Stress Critical Line List-Definition and Basis (PDF)

Stress analysis is a complex task and in any process unit, there are a huge number of lines exist which run from one location to another. Analyzing all lines will take a lot of time which in turn will increase the engineering time and corresponding cost. So every engineering organization in this field has set up some guidelines for deciding which lines are to be stress analyzed using software (Caesar II, Autopipe, Caepipe, START-PROF, or Rohr II).

What is a Critical Line List or Stress Critical Line List?

Stress Critical Line List or SCLL is a listing of all critical lines requiring attention from a piping stress engineer during the piping design phase. It is the piping stress engineer’s responsibility to prepare one Critical Line List (CLL) by isolating the non-stress critical lines from the stress critical line based on the criteria provided in the stress analysis specification. All those critical lines are then categorized into some number of stress systems so that the stress system numbers can be easily found out from the generated critical line list. The number of stress critical lines in each stress system is decided based on the engineering judgment of the stress engineer. Stress Critical Line List is an important deliverable from the piping stress team. The main inputs required from the stress critical line list preparation are:

  • Process Line List
  • Process P&ID or PEFS, and
  • Flexibility Specification or Stress Analysis Design Basis.

Ideally, the critical line list should be updated as and when the process line list is updated. But to reduce frequent changes many organization prepares only three revisions of stress critical line list. Those:

  • Preliminary Stress Critical Line List during the start of the project upon receipt of the first set of line list and P&ID
  • Advanced Critical Line List just before 60% model review and
  • Final Stress Critical Line List after 90% model review.

Types of Stress Critical Lines

Stress Critical Lines are normally divided into few groups for deciding critical lines. Those are:

  • Equipment Critical Lines: Lines connected to Rotary Equipment and Critical Static equipment falls in this category. For example, lines connected to pumps, compressors, and turbines are by default stress critical and require analysis using the software.

+ + + + + + +

— EXERCISE PROMPT —
Proceed with the piece on stress critical line lists from its last line, on equipment critical lines. The listing that comes next is unrelated to the piece on stress critical line lists.

— INFORMATION PROVIDED —
+ + + + + + +

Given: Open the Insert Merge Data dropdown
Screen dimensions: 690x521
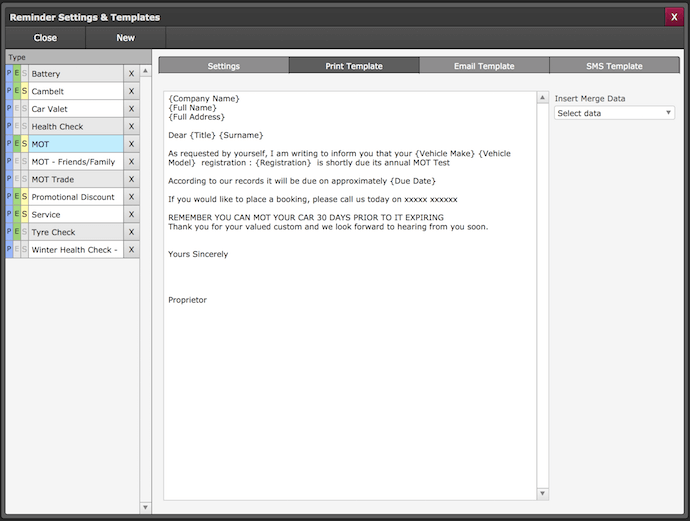Looking at the screenshot, I should [615, 113].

+ + + + + + +

— FINAL RESULT —
  • Support Critical Lines: Lines for which engineered supports are required falls in this category. Example: Supports requiring spring hangers, Pipes with SS or SDSS material where normal CS supports can not be used, etc.
  • Relief Critical Lines: Pipes experiencing relief loads comes into this category. For example, the line connected to pressure safety valves, rupture disk, etc.
  • Material Critical Lines: Pipes made from SDSS, Non-Metals like GRE, FRP, Aluminum alloy, etc falls in this category.
  • Service Critical Lines: Piping systems carrying category M fluid service, hazardous fluid service, severe cyclic condition, etc. falls in this category.
  • Temperature Critical Lines: Lines carrying fluids having high temperature comes into this group.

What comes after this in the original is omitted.